*Exercise instructions:* Print the lines below, from the line containing "You are a computer-use agent. 1568x305" through the last line, with both ends included. Leave the pictures out.

*Stored records:*
....
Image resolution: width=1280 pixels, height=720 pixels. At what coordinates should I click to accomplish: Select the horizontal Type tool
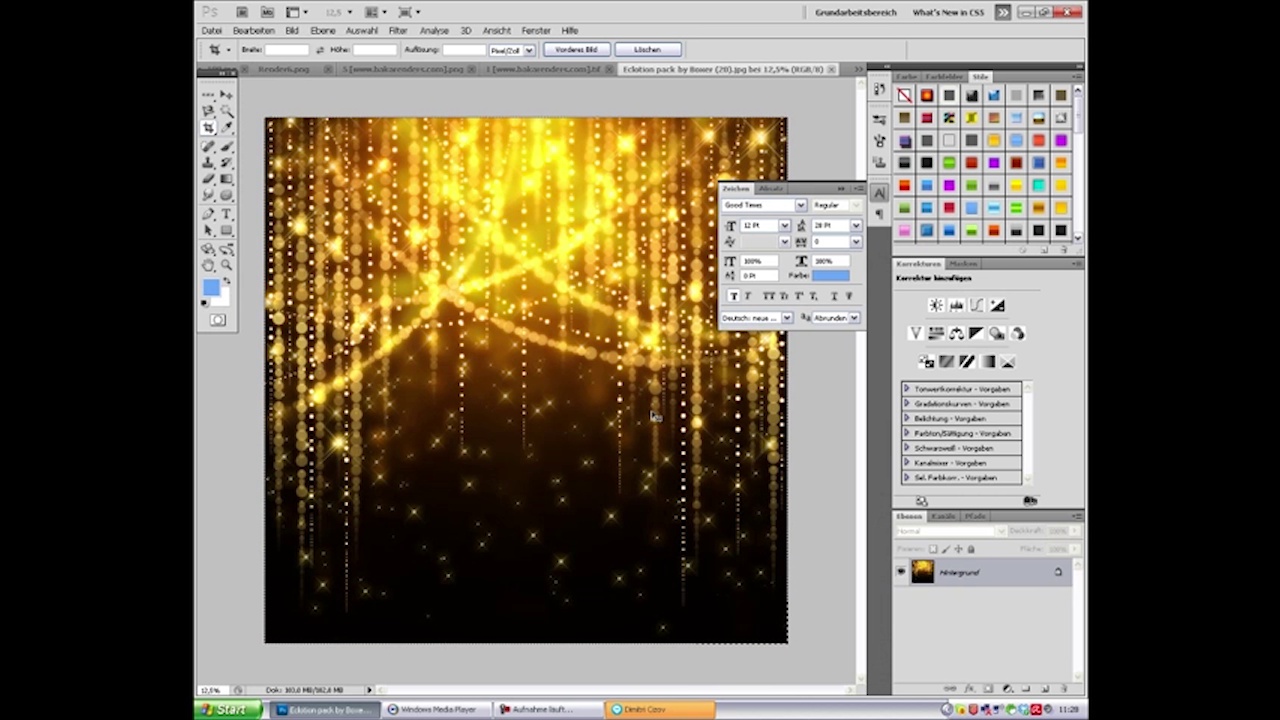[226, 213]
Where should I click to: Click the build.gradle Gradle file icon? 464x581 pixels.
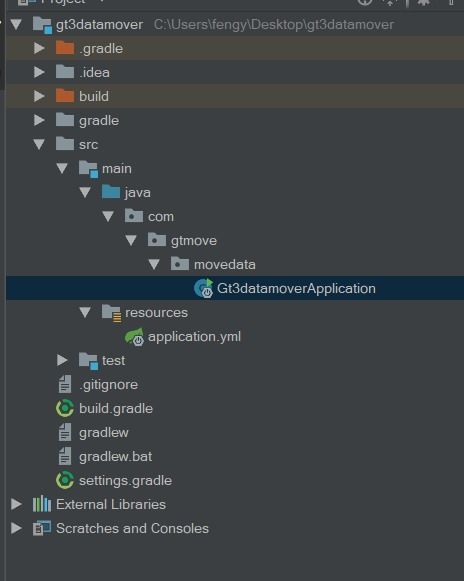pyautogui.click(x=65, y=408)
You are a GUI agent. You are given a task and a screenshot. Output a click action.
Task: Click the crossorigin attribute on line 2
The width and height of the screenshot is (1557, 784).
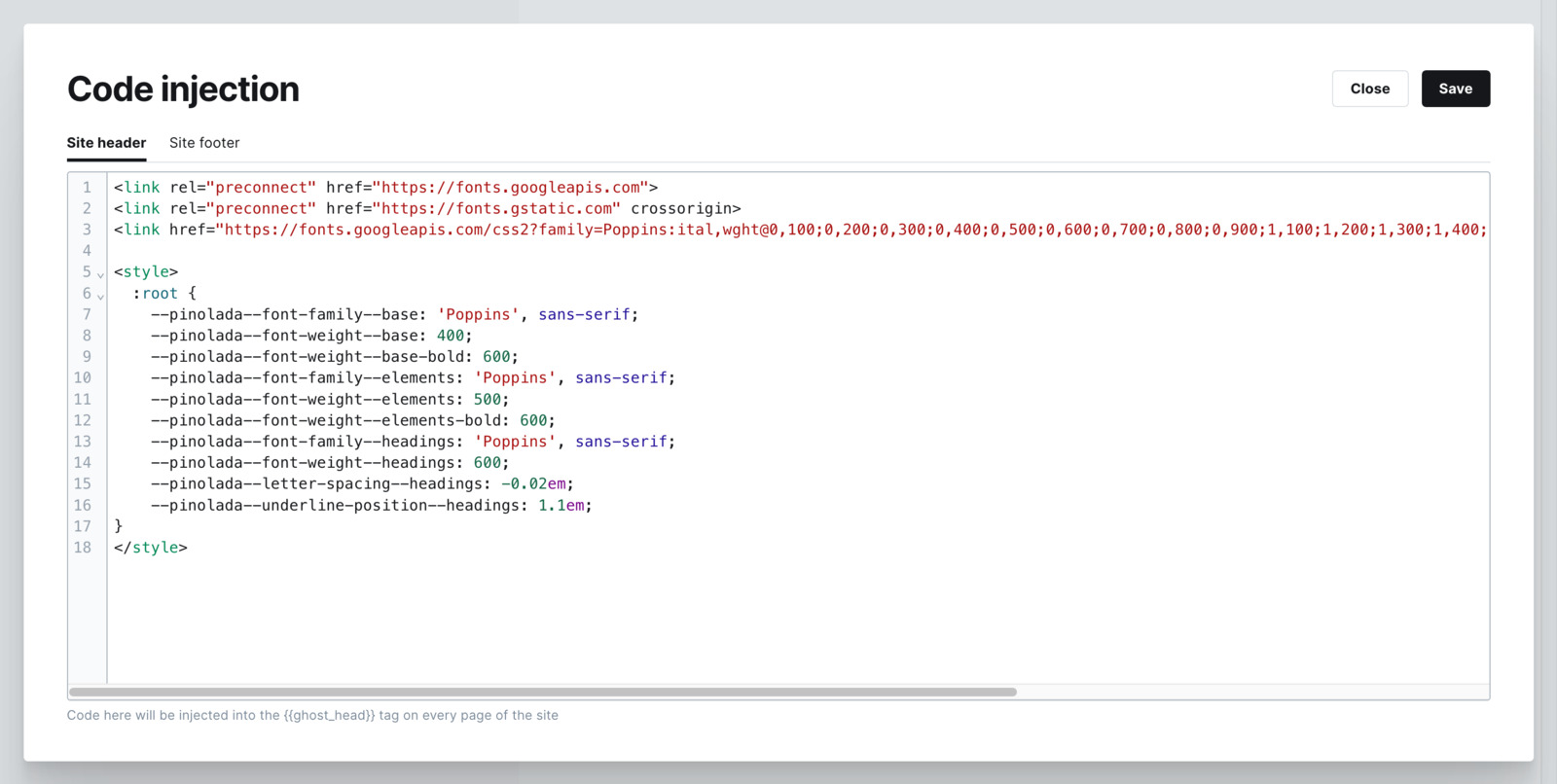pyautogui.click(x=685, y=209)
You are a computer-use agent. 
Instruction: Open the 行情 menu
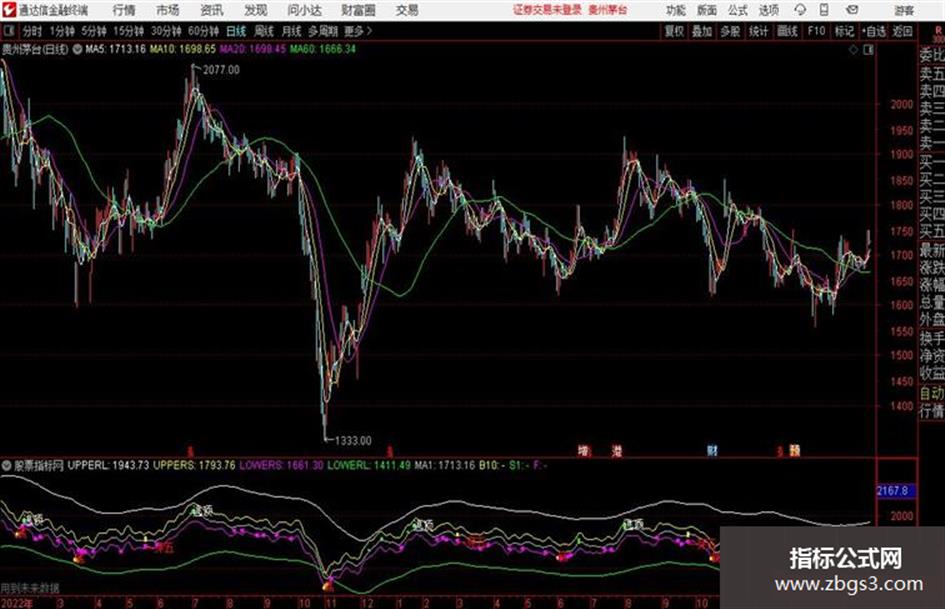[124, 10]
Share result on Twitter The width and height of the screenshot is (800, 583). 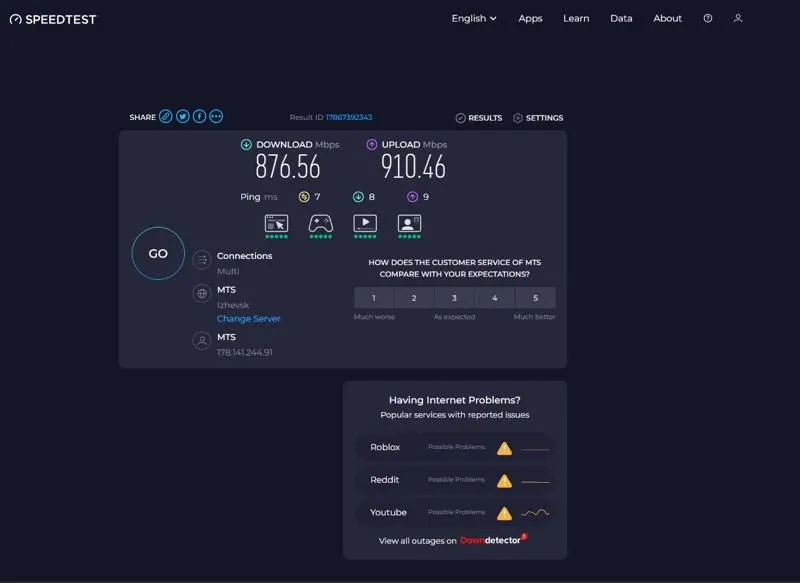point(183,117)
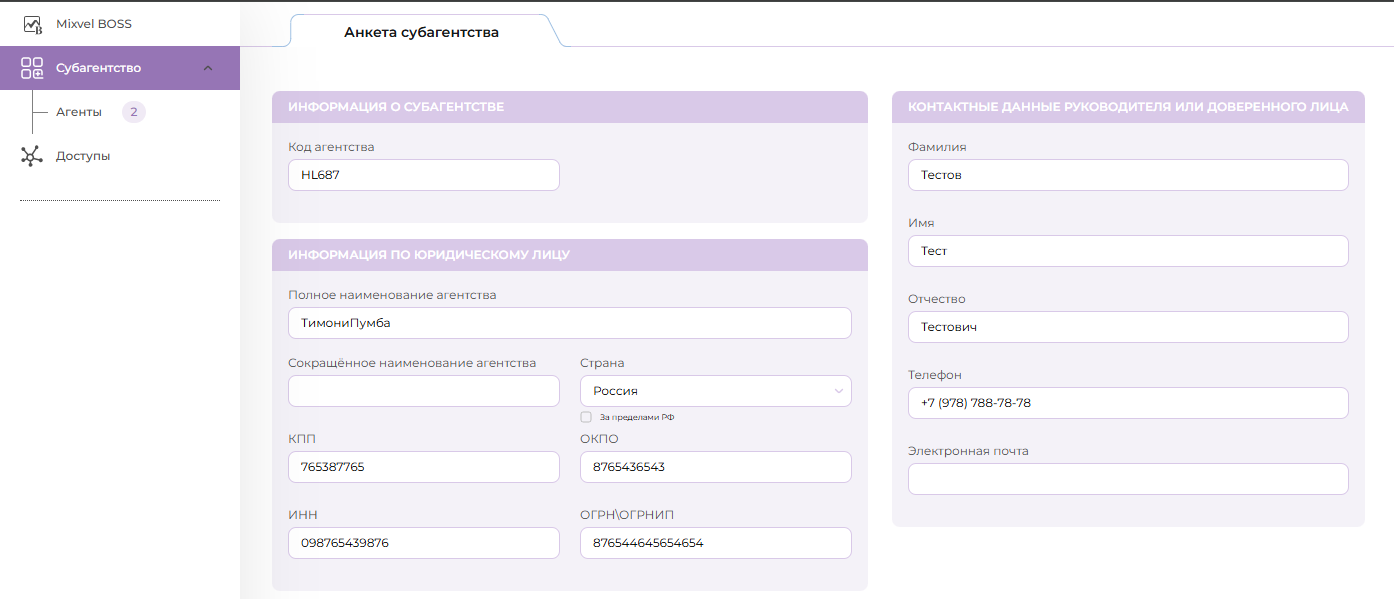Click the empty Электронная почта field
Image resolution: width=1394 pixels, height=599 pixels.
1127,479
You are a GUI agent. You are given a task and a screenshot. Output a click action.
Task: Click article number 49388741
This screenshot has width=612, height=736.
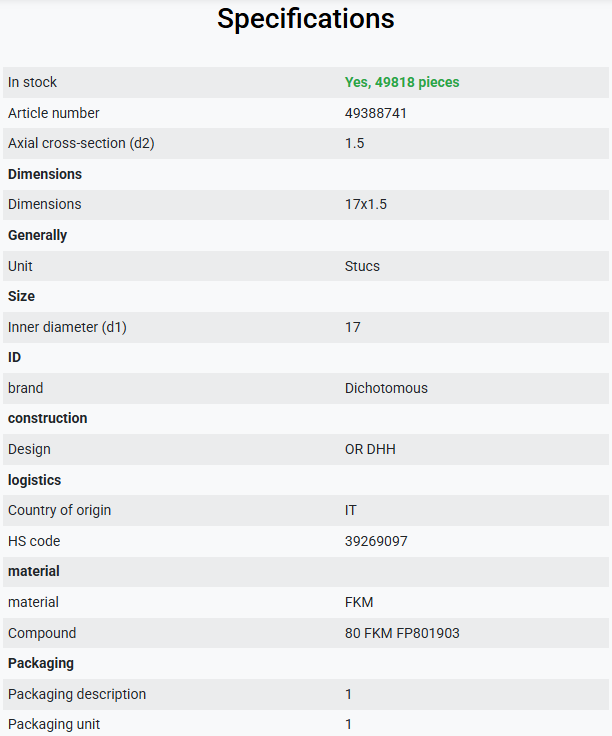pos(375,113)
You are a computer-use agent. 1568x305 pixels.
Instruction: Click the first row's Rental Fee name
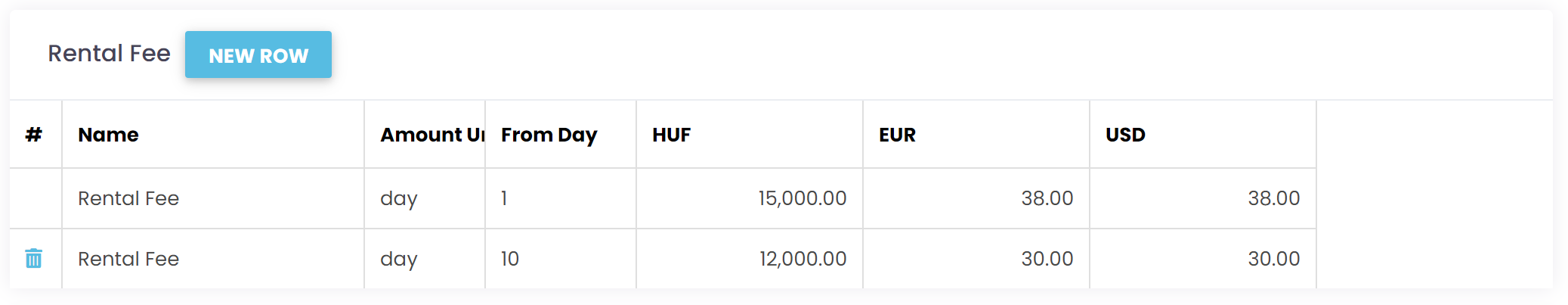[128, 198]
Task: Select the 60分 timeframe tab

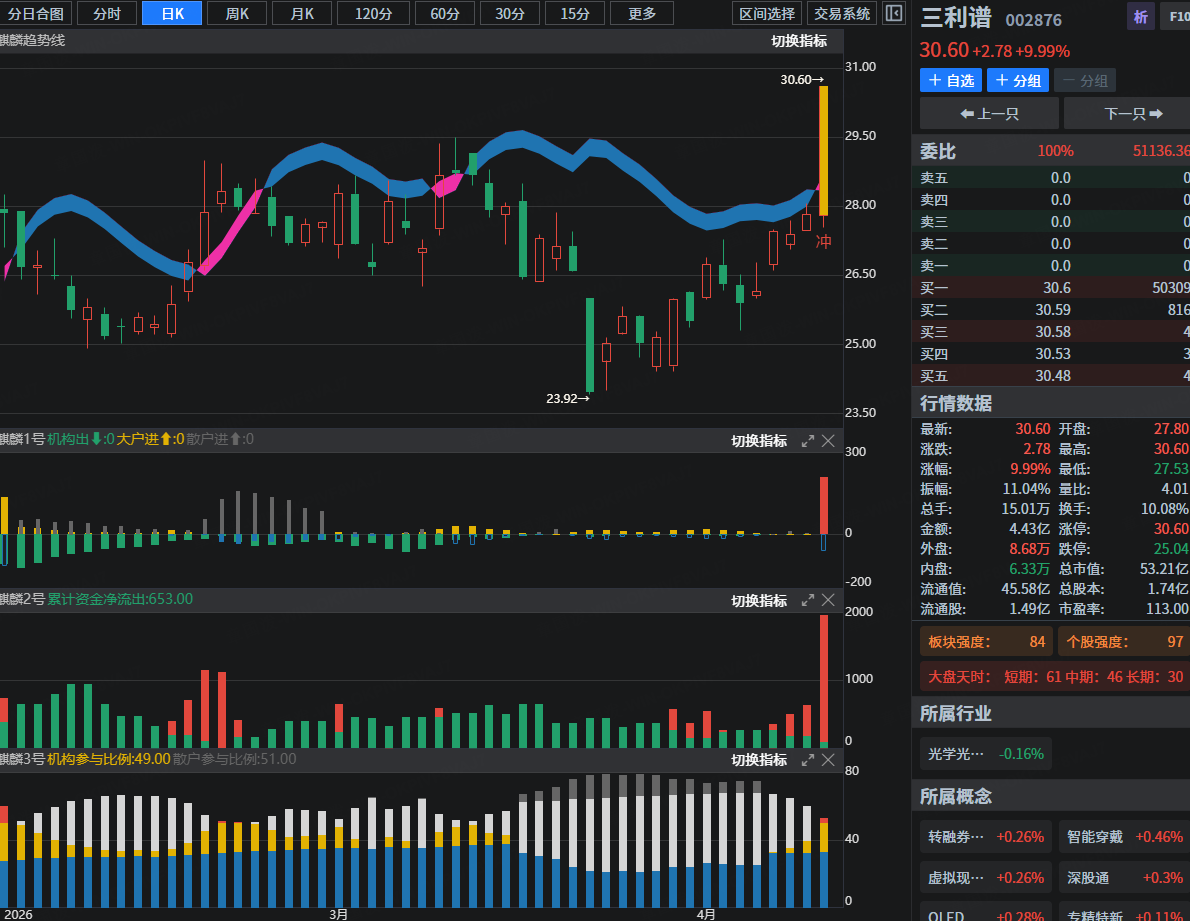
....
*Expected answer:*
You are a computer-use agent. 1568x305 pixels.
Instruction: Click the first row's Rental Fee name
[128, 198]
Task: Select the 60分 timeframe tab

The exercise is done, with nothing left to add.